─── Tekstfragment

Uit het voorgaande blijkt dat een definitieve ’hoogstedelijke’ invulling in fase 1 in combinatie met de doelstellingen uit de structuurvisie (stedelijk karakter, voorzien in behoefte woningen en voorzieningen) sterk sturend zijn voor de doorontwikkeling van Deelgebied Noord in fase 2. De milieueffecten van fase 1 en 2 gezamenlijk zijn beschreven in het

Structuurvisiedeel van de MER van de Aanvulling van oktober 2020. Bovenstaande analyse geeft nog iets meer duiding bij deze milieueffecten. De bovenstaande analyse leidt niet tot belangrijke nieuwe of gewijzigde inzichten over de milieueffecten in fase 1 en 2 gezamenlijk.

──────
─── Vastgelegde gegevens

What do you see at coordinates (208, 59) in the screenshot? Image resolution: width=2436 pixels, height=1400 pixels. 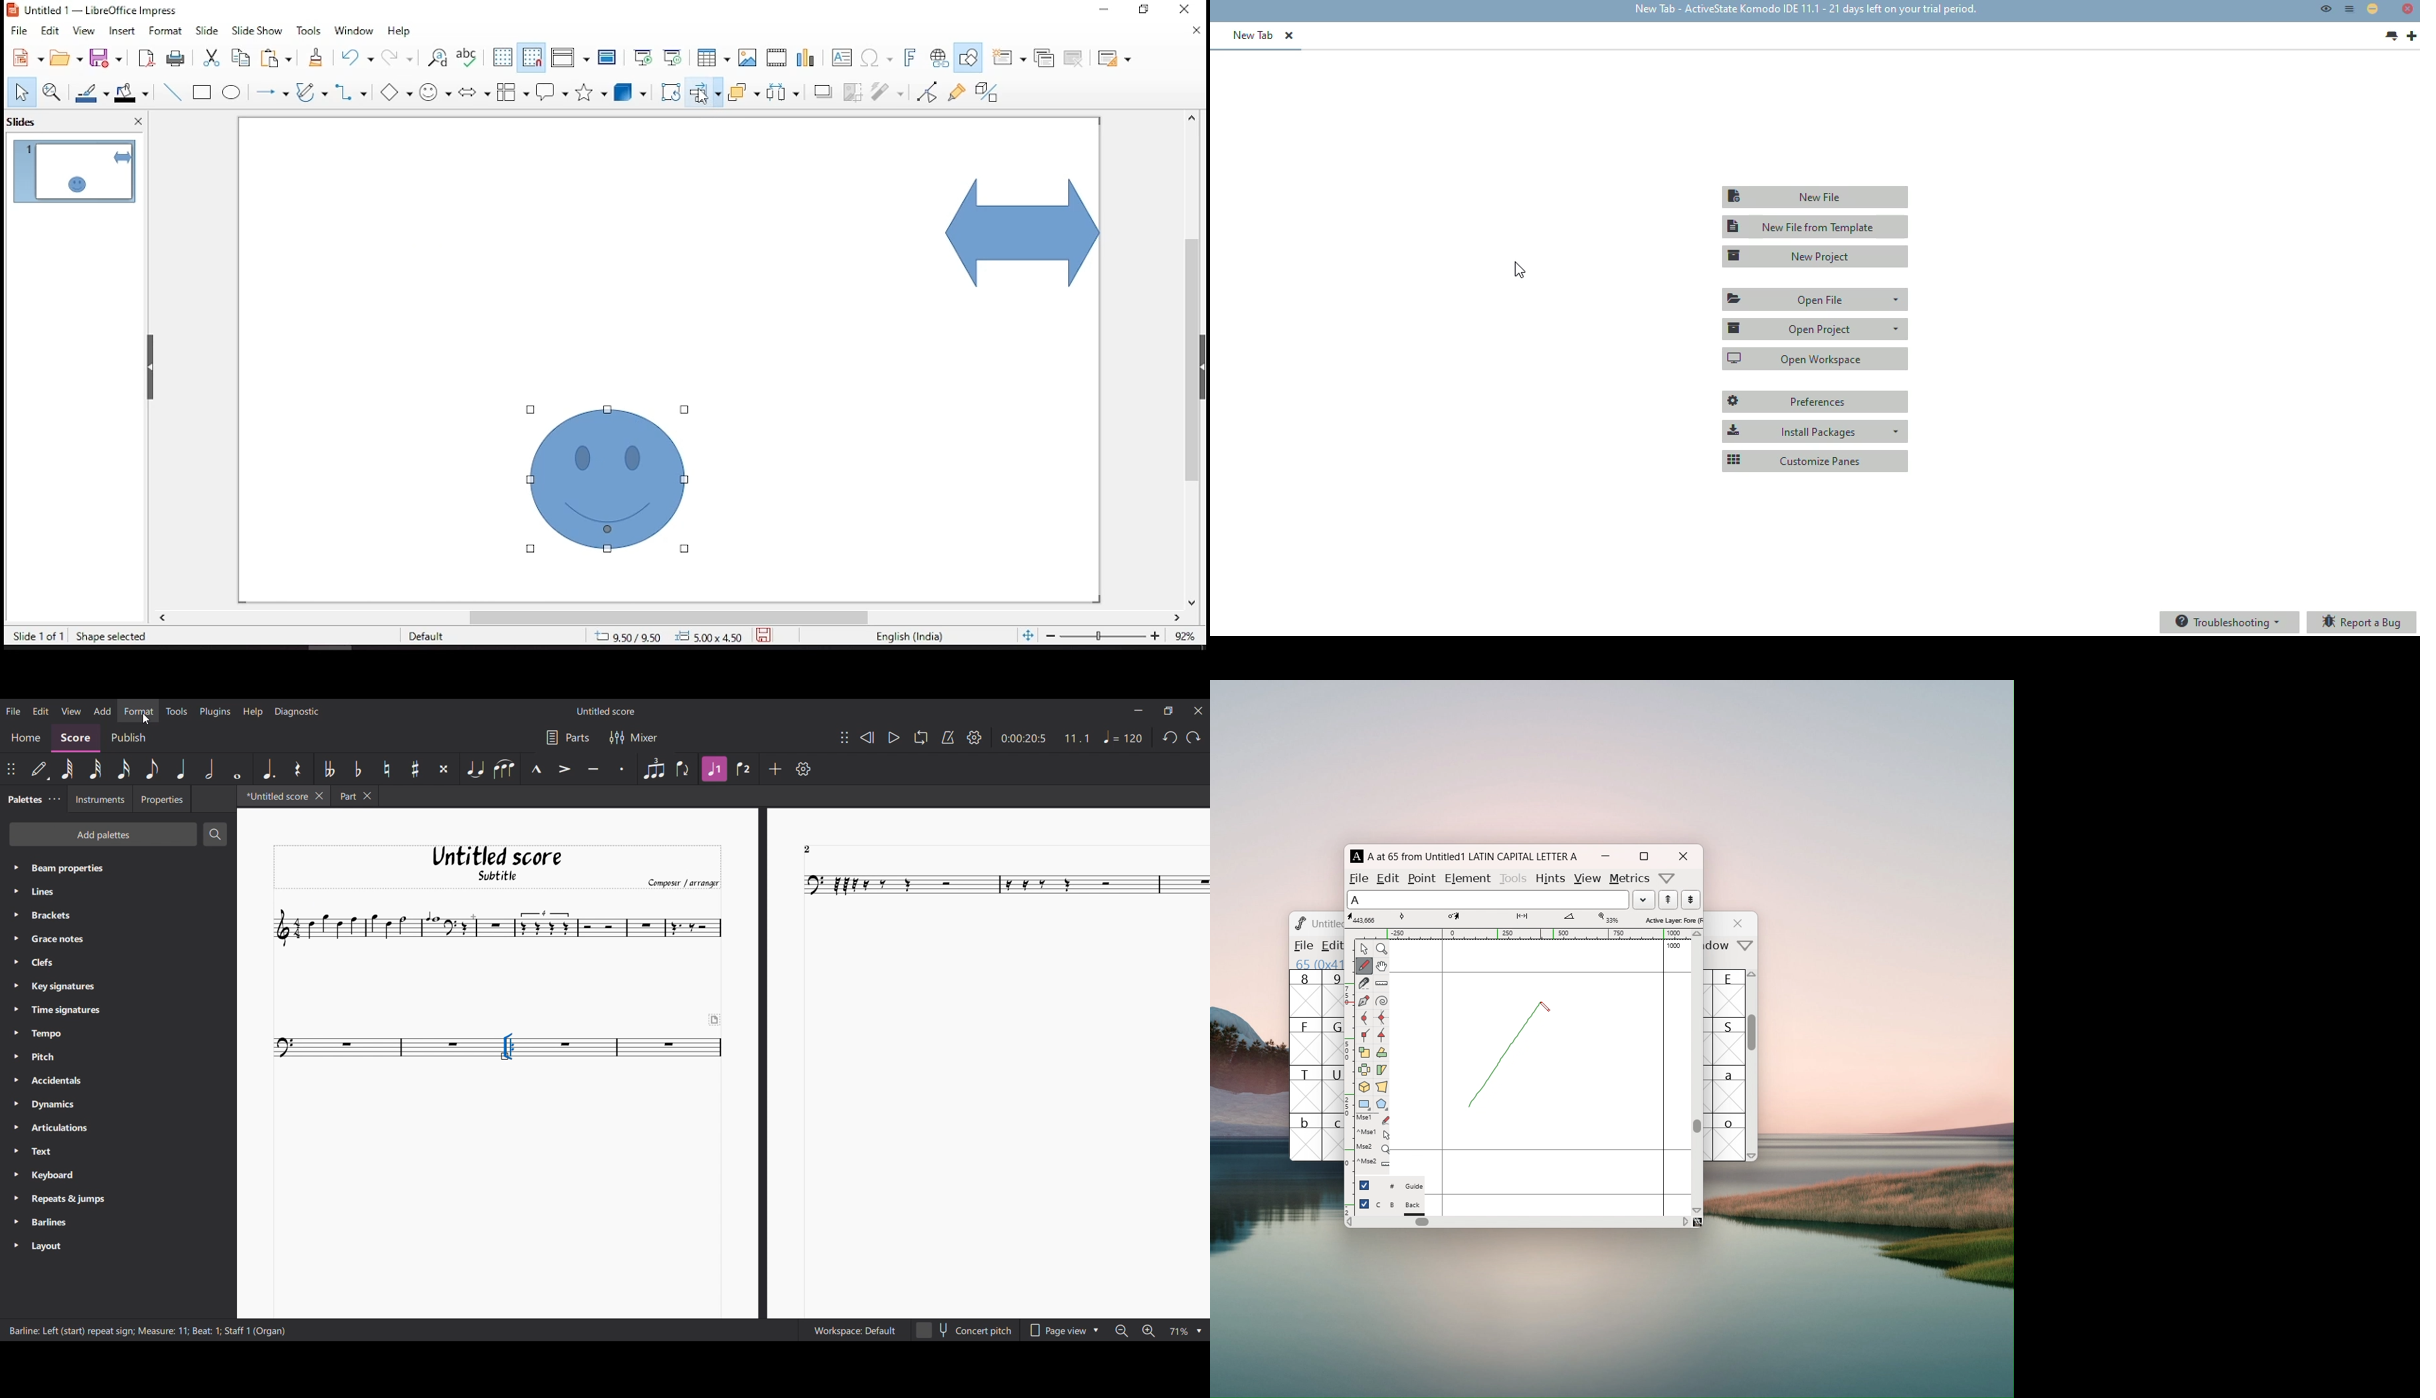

──────

◆ **Opgaven**:
**1.** Noem alle woorden in het tekstfragment die met een hoofdletter beginnen en niet aan het begin van een zin staan.
**2.** Typ het gedeelte van het tekstfragment over, beginnend bij "Structuurvisiedeel van de" en doorlopend tot en met "en 2 gezamenlijk.".
De lijst hoeft niet te worden geraadpleegd.

◆ **Uitwerkingen per opgave**:
**1.** Deelgebied, Noord, Structuurvisiedeel, MER, Aanvulling

**2.**
Structuurvisiedeel van de MER van de Aanvulling van oktober 2020. Bovenstaande analyse geeft nog iets meer duiding bij deze milieueffecten. De bovenstaande analyse leidt niet tot belangrijke nieuwe of gewijzigde inzichten over de milieueffecten in fase 1 en 2 gezamenlijk.